▸ **Your goal**
Repeat the listing below word for word and line for line, adding and omitting nothing.

Start of Input

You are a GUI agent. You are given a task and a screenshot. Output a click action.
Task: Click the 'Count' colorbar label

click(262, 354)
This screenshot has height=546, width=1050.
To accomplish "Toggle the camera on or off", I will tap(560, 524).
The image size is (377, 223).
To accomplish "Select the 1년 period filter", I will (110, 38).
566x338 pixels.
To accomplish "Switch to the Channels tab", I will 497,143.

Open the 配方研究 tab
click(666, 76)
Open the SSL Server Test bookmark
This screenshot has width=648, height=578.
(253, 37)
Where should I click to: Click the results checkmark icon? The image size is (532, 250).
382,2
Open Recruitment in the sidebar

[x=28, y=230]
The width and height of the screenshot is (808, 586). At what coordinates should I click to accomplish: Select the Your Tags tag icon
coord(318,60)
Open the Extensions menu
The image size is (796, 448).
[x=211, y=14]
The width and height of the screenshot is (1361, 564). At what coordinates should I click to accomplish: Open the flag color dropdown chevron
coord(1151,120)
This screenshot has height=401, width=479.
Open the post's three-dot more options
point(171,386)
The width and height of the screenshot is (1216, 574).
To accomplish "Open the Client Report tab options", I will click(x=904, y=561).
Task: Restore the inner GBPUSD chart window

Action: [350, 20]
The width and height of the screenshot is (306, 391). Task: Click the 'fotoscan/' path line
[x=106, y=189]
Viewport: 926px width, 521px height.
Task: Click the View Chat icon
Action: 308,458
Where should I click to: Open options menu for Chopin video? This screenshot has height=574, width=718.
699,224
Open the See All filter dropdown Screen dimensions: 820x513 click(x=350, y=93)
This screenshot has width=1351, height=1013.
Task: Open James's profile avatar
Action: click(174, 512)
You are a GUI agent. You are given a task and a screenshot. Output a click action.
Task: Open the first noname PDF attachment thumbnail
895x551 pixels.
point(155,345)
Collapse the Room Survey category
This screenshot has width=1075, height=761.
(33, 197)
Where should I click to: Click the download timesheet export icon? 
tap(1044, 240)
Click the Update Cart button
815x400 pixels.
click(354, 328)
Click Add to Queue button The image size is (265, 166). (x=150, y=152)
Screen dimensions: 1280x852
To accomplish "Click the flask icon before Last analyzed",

End of Input

▸ **Task response**
You are a GUI agent. You are given a task and a screenshot. Output a click action.
Task: Click the 'Count' colorbar label

click(262, 354)
This screenshot has height=546, width=1050.
To accomplish "Toggle the camera on or off", I will tap(560, 524).
The image size is (377, 223).
To accomplish "Select the 1년 period filter", I will (110, 38).
566x338 pixels.
To accomplish "Switch to the Channels tab", I will 497,143.

Open the 配方研究 tab
click(666, 76)
Open the SSL Server Test bookmark
This screenshot has width=648, height=578.
(253, 37)
Where should I click to: Click the results checkmark icon? The image size is (532, 250).
382,2
Open Recruitment in the sidebar

[x=28, y=230]
The width and height of the screenshot is (808, 586). At what coordinates should I click to accomplish: Select the Your Tags tag icon
coord(318,60)
Open the Extensions menu
The image size is (796, 448).
[x=211, y=14]
The width and height of the screenshot is (1361, 564). At what coordinates should I click to accomplish: Open the flag color dropdown chevron
coord(1151,120)
This screenshot has height=401, width=479.
Open the post's three-dot more options
point(171,386)
The width and height of the screenshot is (1216, 574).
To accomplish "Open the Client Report tab options", I will click(x=904, y=561).
Task: Restore the inner GBPUSD chart window

Action: [350, 20]
The width and height of the screenshot is (306, 391). Task: Click the 'fotoscan/' path line
[x=106, y=189]
Viewport: 926px width, 521px height.
Task: Click the View Chat icon
Action: 308,458
Where should I click to: Open options menu for Chopin video? This screenshot has height=574, width=718.
699,224
Open the See All filter dropdown Screen dimensions: 820x513 click(x=350, y=93)
This screenshot has width=1351, height=1013.
Task: Open James's profile avatar
Action: click(174, 512)
You are a GUI agent. You are given a task and a screenshot. Output a click action.
Task: Open the first noname PDF attachment thumbnail
895x551 pixels.
point(155,345)
Collapse the Room Survey category
This screenshot has width=1075, height=761.
(33, 197)
Where should I click to: Click the download timesheet export icon? 
tap(1044, 240)
Click the Update Cart button
815x400 pixels.
click(354, 328)
Click Add to Queue button The image size is (265, 166). (x=150, y=152)
Screen dimensions: 1280x852
To accomplish "Click the flask icon before Last analyzed",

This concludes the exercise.